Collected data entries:
☆ ☆ ☆ ☆ ☆ ☆ ☆
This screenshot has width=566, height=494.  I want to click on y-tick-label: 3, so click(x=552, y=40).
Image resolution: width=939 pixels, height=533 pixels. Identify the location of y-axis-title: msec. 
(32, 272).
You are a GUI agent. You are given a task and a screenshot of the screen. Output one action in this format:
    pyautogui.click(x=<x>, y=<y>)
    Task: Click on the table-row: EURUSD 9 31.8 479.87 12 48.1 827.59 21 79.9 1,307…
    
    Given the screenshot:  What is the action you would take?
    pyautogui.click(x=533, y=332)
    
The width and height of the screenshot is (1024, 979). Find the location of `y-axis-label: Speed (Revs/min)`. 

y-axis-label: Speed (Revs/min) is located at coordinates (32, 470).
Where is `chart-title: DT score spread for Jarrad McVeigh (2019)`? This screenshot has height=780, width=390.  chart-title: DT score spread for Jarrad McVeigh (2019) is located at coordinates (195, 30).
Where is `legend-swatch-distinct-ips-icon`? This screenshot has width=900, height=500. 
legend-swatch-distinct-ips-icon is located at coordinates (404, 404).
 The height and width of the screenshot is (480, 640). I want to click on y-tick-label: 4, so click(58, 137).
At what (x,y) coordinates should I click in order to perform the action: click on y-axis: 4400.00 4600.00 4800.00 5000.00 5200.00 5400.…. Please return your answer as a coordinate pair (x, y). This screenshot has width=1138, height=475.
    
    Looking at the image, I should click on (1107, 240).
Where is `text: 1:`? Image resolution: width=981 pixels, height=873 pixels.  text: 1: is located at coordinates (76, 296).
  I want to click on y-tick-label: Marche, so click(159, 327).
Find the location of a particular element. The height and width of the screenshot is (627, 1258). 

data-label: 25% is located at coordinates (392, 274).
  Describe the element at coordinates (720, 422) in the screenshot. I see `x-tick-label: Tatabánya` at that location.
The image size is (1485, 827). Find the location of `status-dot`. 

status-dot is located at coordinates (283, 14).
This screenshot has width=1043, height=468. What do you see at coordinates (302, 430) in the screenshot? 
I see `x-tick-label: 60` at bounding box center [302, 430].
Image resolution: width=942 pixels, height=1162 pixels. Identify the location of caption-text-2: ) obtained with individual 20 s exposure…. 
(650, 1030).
☆ ☆ ☆ ☆ ☆ ☆ ☆
PROBLEM TO WORK ON: Can you edit the stretch from the line containing "The image size" through the line containing "center [302, 430]." so that "screenshot" becomes "screen capture", leaving everything else unchanged, and give back only those lines?

RESPONSE AREA:
The image size is (1485, 827). Find the location of `status-dot`. 

status-dot is located at coordinates (283, 14).
This screen capture has width=1043, height=468. What do you see at coordinates (302, 430) in the screen capture? 
I see `x-tick-label: 60` at bounding box center [302, 430].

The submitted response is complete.